The authors have mentioned the prevalence of codeine and non-codeine opioid use in patients with medication overuse headache (MOH) at baseline and follow-up. However, they have not indicated whether the prevalence of triptan and non-steroidal anti-inflammatory drug use was also different in those with and without ACEs. Furthermore, the authors did not employ any scale to determine the severity of medication overuse, such as the Severity of Dependence Scale (SDS). Previous studies have suggested that up to 50% of patients with MOH exhibit signs of moderate to severe dependence on analgesics.² Providing this information would have been more informative for readers. The authors have outlined the use of various therapeutic strategies, but they did not specify whether they acutely or gradually tapered the use of analgesics. Previous clinical studies suggest that abrupt withdrawal is advantageous for non-opioid analgesics, triptans, caffeine and ergotamines compared with barbiturates or opioids due to the risk of developing withdrawal symptoms.^3,4 It would have been more informative if the authors had provided these details, including how many patients developed opioid withdrawal symptoms on follow-up, considering a substantial proportion were overusing opioid analgesics.

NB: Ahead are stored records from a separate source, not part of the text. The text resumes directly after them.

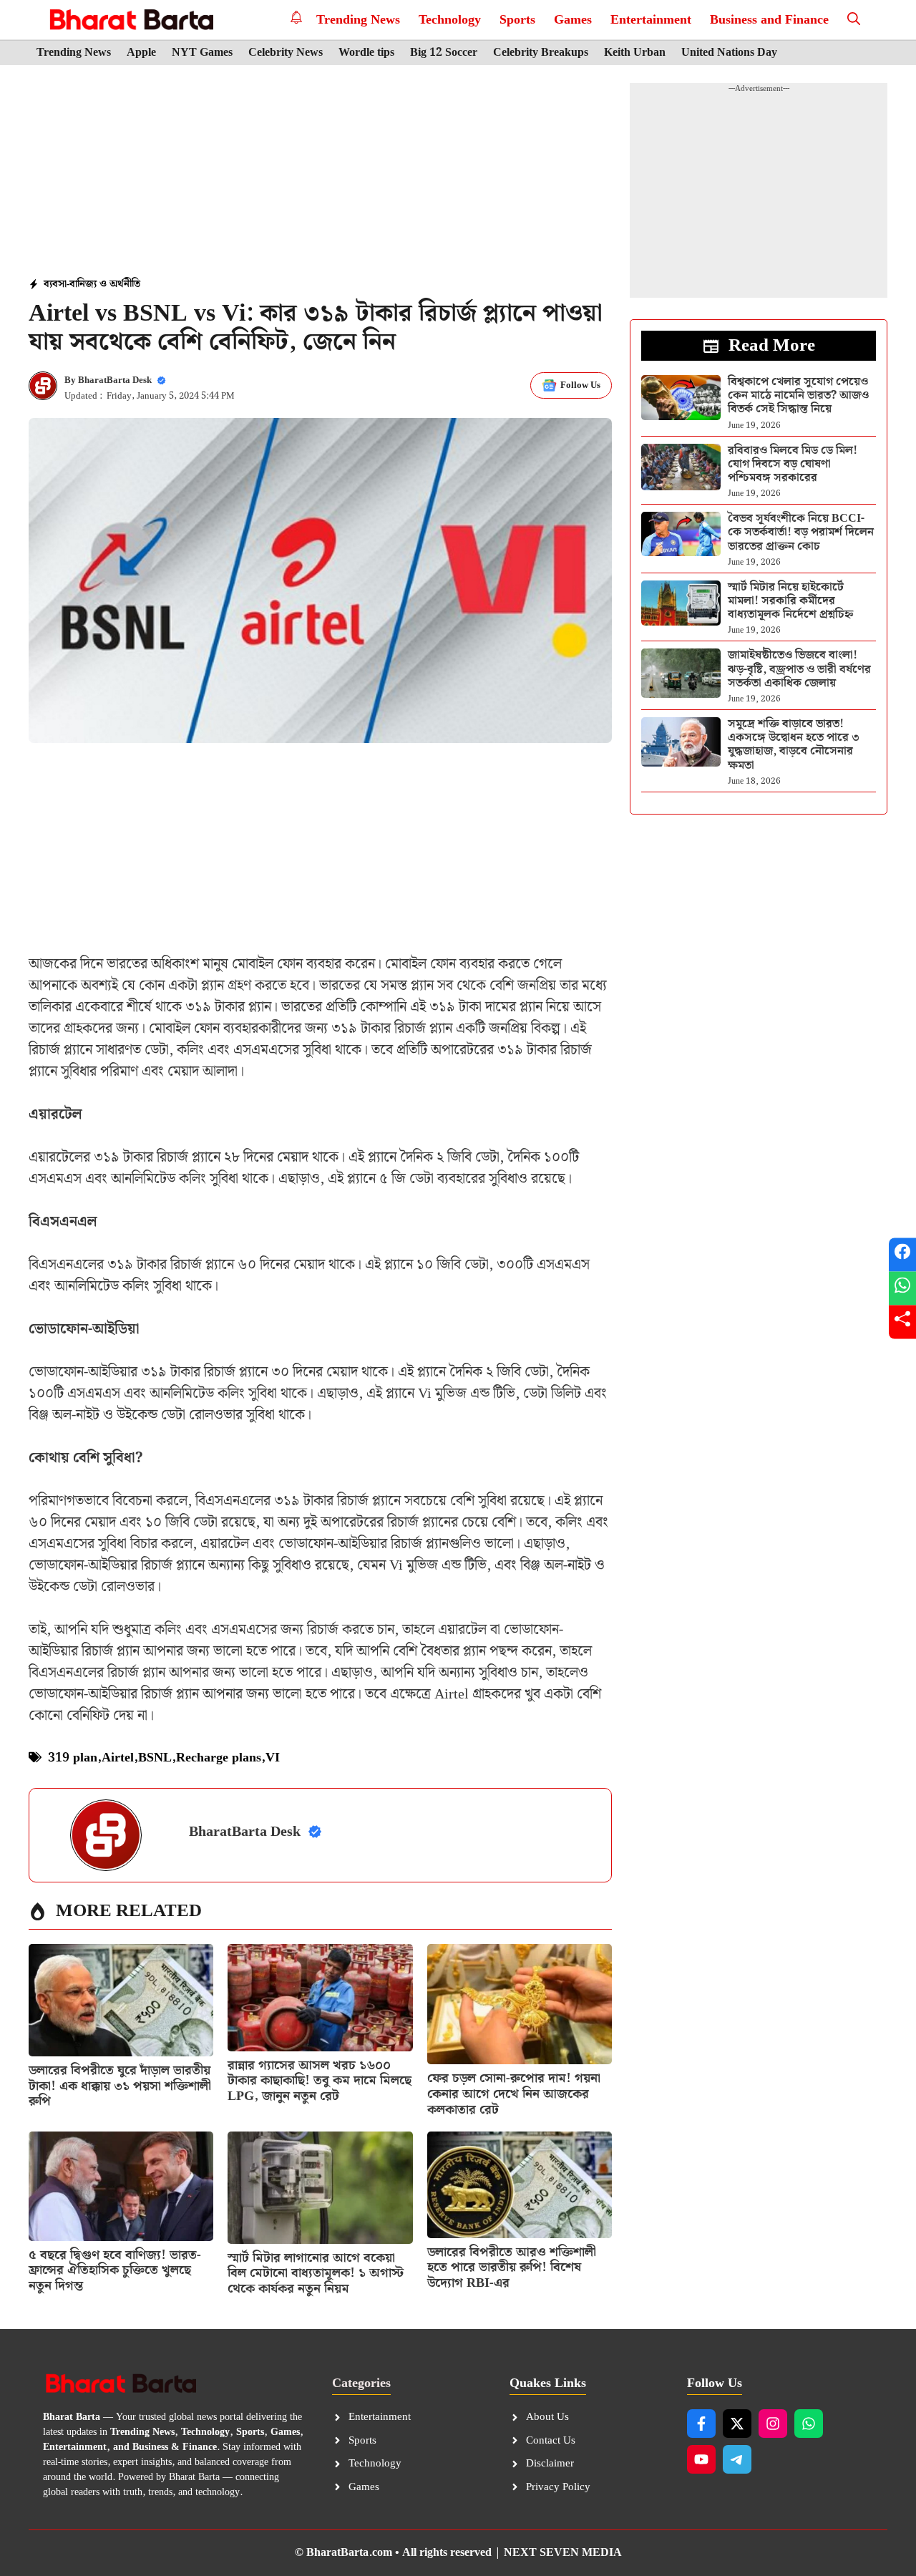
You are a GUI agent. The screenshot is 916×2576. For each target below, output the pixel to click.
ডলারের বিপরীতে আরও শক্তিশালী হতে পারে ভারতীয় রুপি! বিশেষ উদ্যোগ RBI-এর (511, 2267)
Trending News (358, 19)
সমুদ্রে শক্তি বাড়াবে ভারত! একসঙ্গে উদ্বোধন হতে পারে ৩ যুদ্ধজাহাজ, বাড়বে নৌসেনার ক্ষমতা (793, 744)
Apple (141, 53)
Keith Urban (635, 53)
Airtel (118, 1757)
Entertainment (650, 19)
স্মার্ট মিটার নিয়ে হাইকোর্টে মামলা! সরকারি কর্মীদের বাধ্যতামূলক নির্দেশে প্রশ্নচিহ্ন (790, 600)
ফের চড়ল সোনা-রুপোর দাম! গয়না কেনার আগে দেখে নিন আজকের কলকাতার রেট (513, 2093)
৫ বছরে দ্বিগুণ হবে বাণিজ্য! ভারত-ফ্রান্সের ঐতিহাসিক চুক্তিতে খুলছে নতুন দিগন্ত (115, 2270)
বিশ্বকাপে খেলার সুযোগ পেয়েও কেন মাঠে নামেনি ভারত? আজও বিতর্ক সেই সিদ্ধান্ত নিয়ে (798, 395)
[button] (853, 19)
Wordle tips (366, 53)
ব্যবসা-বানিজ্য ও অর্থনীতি (92, 284)
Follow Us (580, 385)
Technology (450, 19)
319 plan (72, 1757)
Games (573, 19)
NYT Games (202, 53)
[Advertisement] (320, 172)
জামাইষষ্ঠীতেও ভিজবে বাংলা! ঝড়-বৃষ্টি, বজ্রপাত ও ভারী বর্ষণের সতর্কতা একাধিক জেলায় (799, 668)
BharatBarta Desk (115, 380)
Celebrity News (285, 53)
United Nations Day (729, 53)
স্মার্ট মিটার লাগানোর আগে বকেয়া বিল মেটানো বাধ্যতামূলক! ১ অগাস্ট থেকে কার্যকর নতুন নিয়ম (316, 2273)
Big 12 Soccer (443, 53)
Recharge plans (218, 1757)
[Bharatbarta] (130, 19)
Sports (517, 19)
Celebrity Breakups (540, 53)
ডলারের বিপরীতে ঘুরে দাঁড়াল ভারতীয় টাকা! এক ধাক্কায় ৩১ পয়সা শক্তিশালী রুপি (120, 2085)
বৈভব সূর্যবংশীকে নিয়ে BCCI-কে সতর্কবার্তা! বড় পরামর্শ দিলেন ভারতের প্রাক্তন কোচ (801, 532)
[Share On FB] (902, 1254)
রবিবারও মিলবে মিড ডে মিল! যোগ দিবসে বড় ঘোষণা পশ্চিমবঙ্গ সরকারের (792, 464)
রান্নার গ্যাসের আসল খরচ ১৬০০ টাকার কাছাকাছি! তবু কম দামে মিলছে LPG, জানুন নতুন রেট (319, 2080)
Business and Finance (769, 19)
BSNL (155, 1757)
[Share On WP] (902, 1288)
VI (272, 1757)
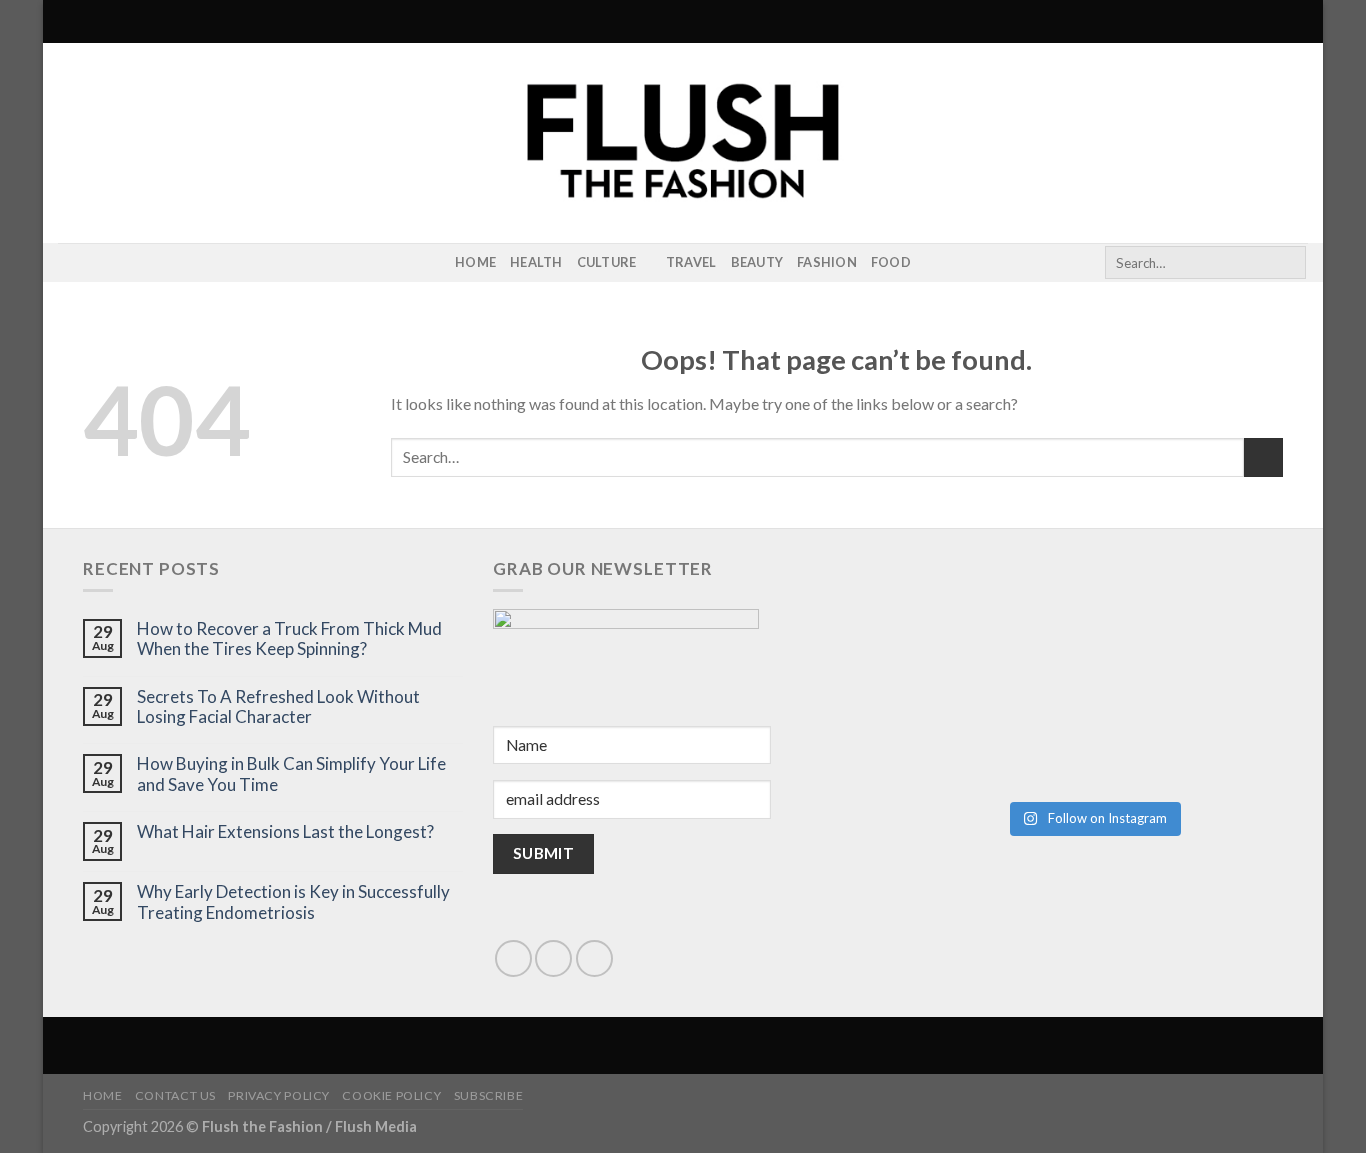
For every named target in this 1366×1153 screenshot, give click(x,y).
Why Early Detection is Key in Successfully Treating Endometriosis (293, 902)
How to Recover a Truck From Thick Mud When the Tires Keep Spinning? (289, 639)
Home (475, 262)
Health (536, 262)
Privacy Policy (279, 1095)
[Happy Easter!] (997, 732)
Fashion (827, 262)
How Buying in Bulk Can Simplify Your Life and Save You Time (291, 774)
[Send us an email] (553, 958)
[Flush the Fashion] (683, 143)
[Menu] (70, 21)
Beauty (757, 262)
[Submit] (1287, 263)
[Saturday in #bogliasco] (1189, 623)
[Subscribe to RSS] (97, 263)
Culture (607, 262)
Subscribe (489, 1095)
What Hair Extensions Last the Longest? (285, 832)
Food (891, 262)
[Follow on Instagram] (71, 263)
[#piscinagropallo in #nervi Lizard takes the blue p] (1189, 732)
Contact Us (175, 1095)
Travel (691, 262)
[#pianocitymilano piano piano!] (997, 623)
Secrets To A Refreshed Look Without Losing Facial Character (278, 707)
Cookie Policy (391, 1095)
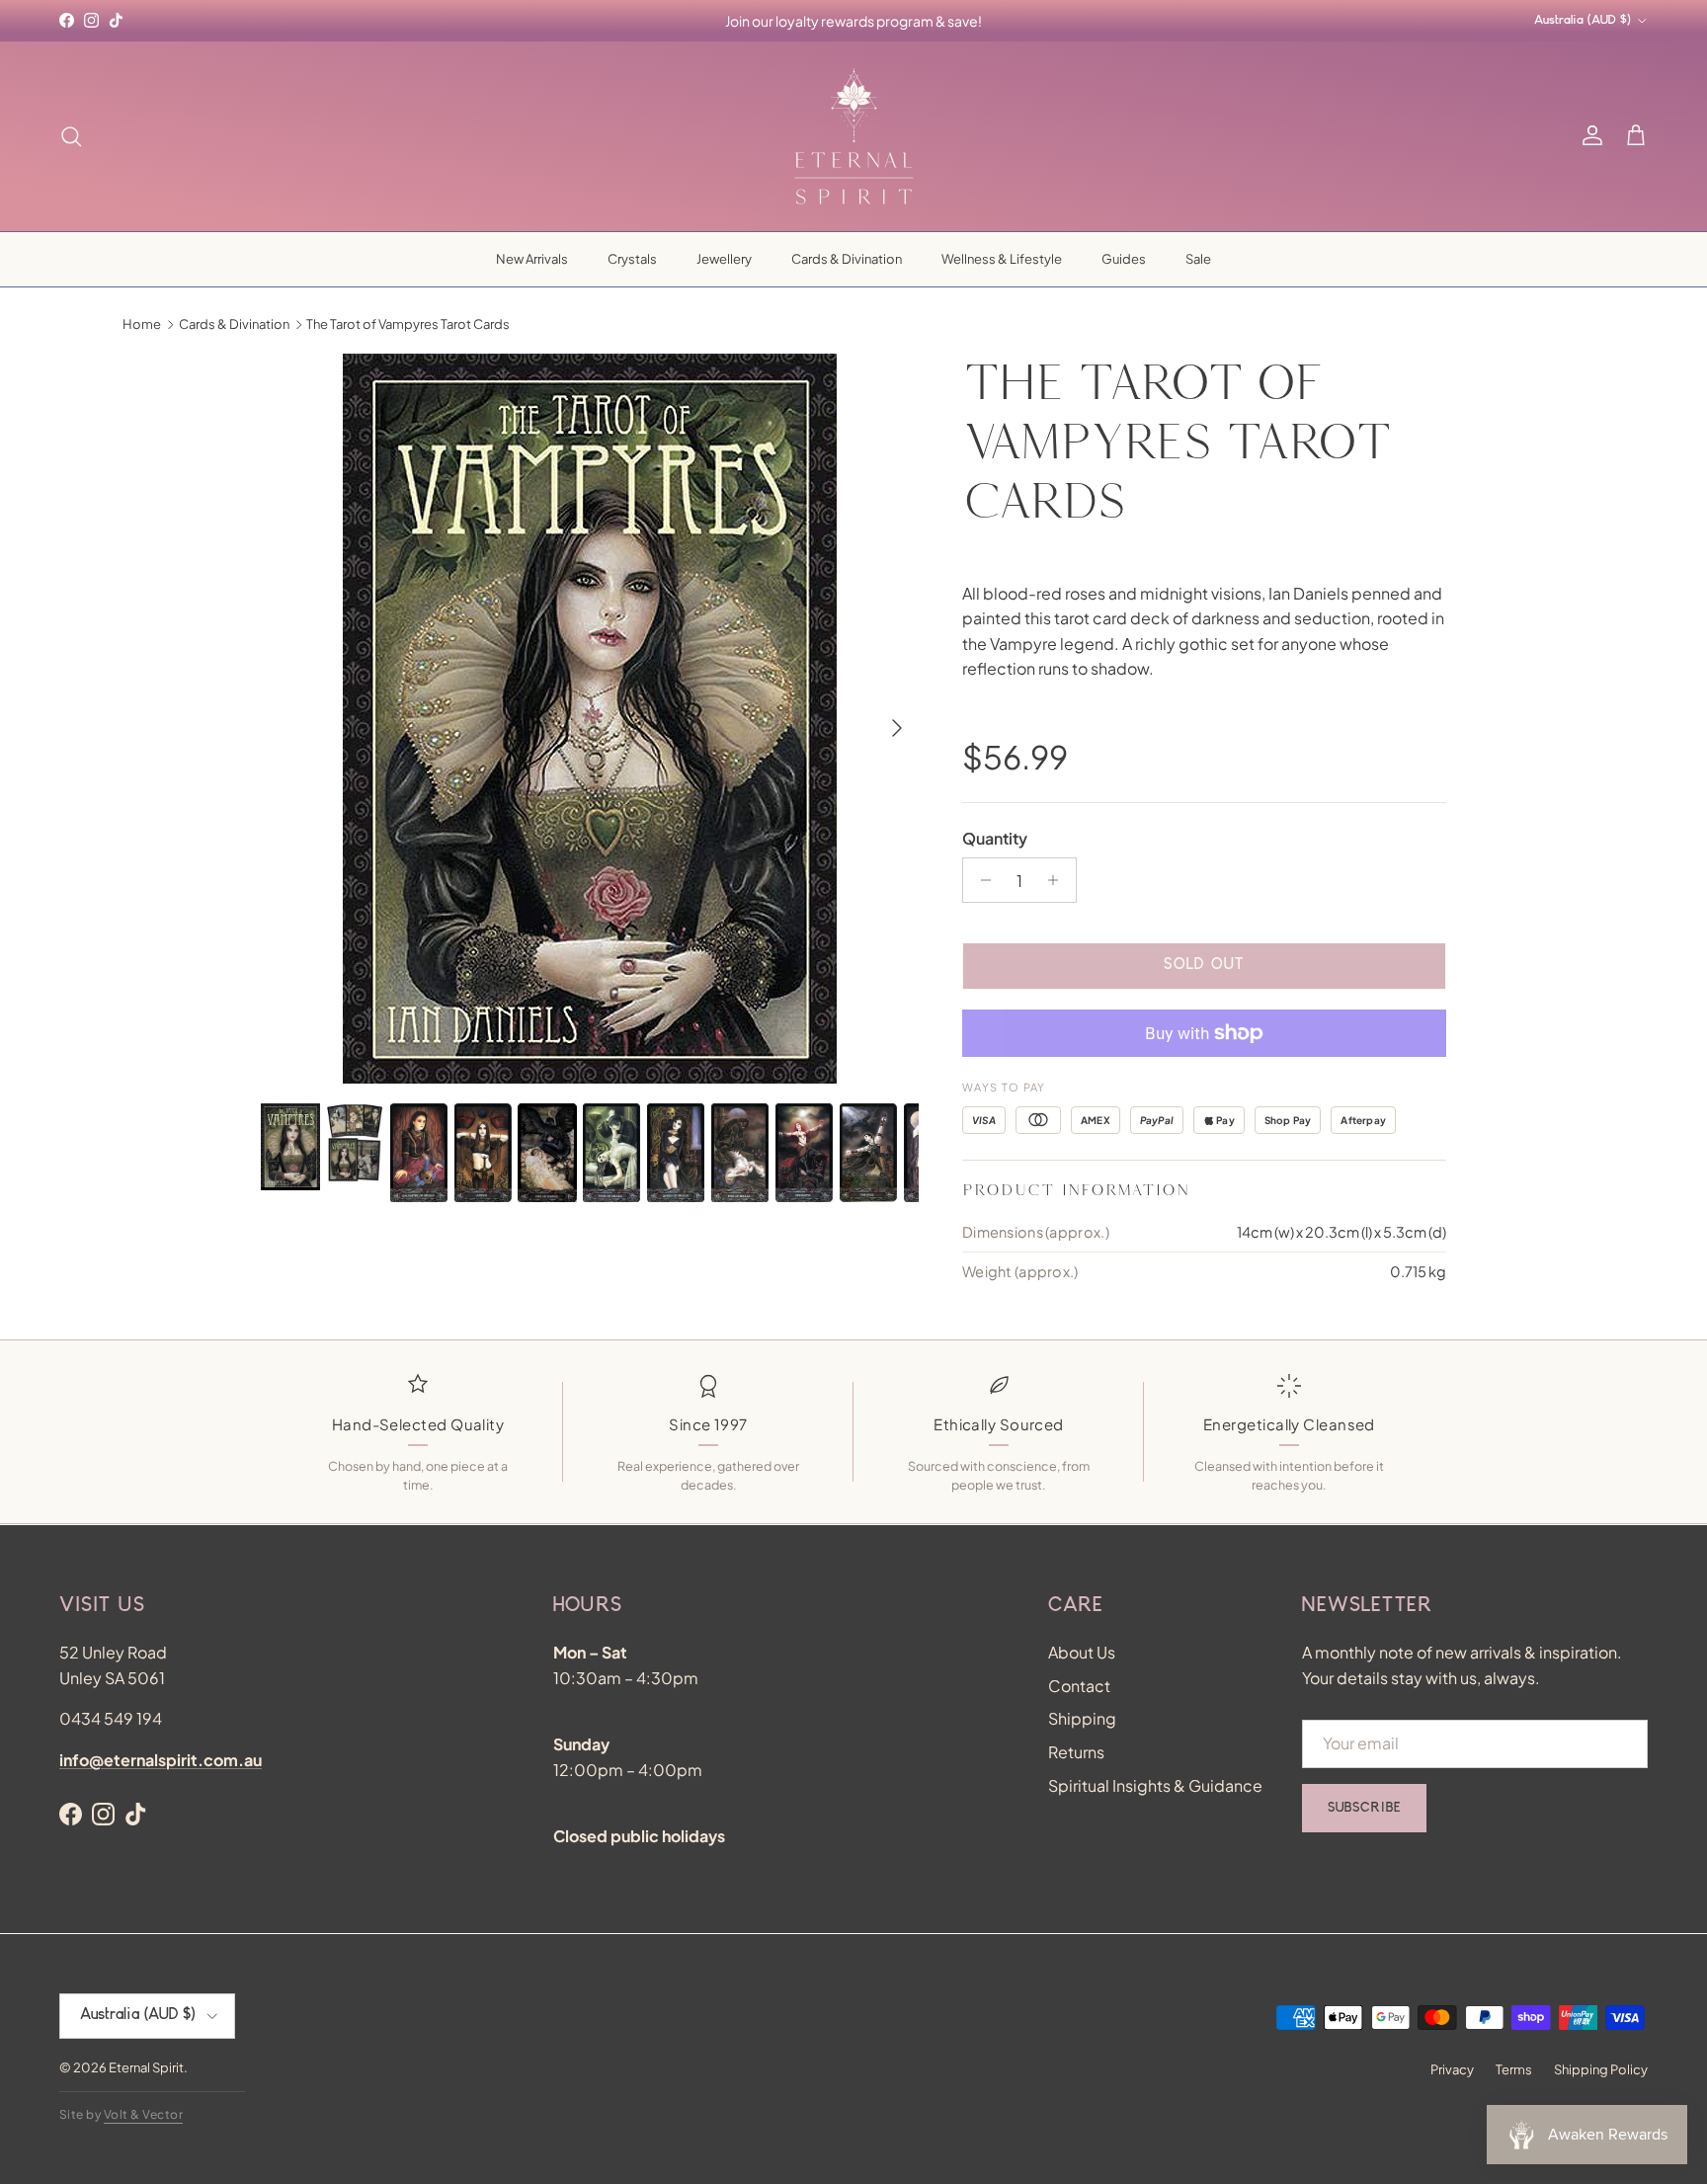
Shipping (1082, 1718)
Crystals (632, 259)
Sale (1198, 259)
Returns (1076, 1751)
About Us (1081, 1652)
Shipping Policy (1601, 2069)
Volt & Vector (143, 2114)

Second, the authors need to re-evaluate some of the p-values in Table 1 of the article. The duration of MOH in the ACE group and non-ACE group was 9 ± 13 years and 3 ± 3 years, respectively. The distribution of this variable, as well as the Patient Health Questionnaire (PHQ) score, appears to follow a non-normal distribution, and for such variables, better descriptive statistics would be the median and interquartile range. Similarly, instead of using the total PHQ-4 score, it would be better if the authors mentioned how many patients had anxiety and depression and the severity of these symptoms. PHQ-4 scores are rated as normal (0–2), mild (3–5), moderate (6–8) and severe (9–12). A total score ≥3 for the first two questions suggests anxiety, while a total score ≥3 for the last two questions suggests depression.⁵ Both anxiety and depression are important comorbid conditions and determinants of analgesic overuse and clinical response in previous studies. Past literature also suggests that smoking, working status and alcohol use are also important determinants of a reduction in migraine disability assessment score at follow-up.⁶

Lastly, the authors mentioned that they did not use a structured ACEs questionnaire as they found that these can trigger distress, especially in new patients. However, Anto et al.⁷ have successfully used a cumulative ACE score by simply asking about the presence/absence of various ACEs in adolescents and also showed it is an important determinant of MOH and clinical response to treatment. The authors have also skipped asking about a few important ACEs like lack of parental warmth, parental substance abuse, household mental illness, maternal alcoholism, paternal alcoholism, witnessing/experiencing a shooting or stabbing, experiencing a shooting or stabbing, having a knife or gun pulled on you, being cut or stabbed, being jumped or beaten up, living in an unsafe neighbourhood and having a family member attempt or complete suicide, previously used in the study by Anto et al.⁷ It would have been clinically more informative if the authors provided additional data regarding these aspects.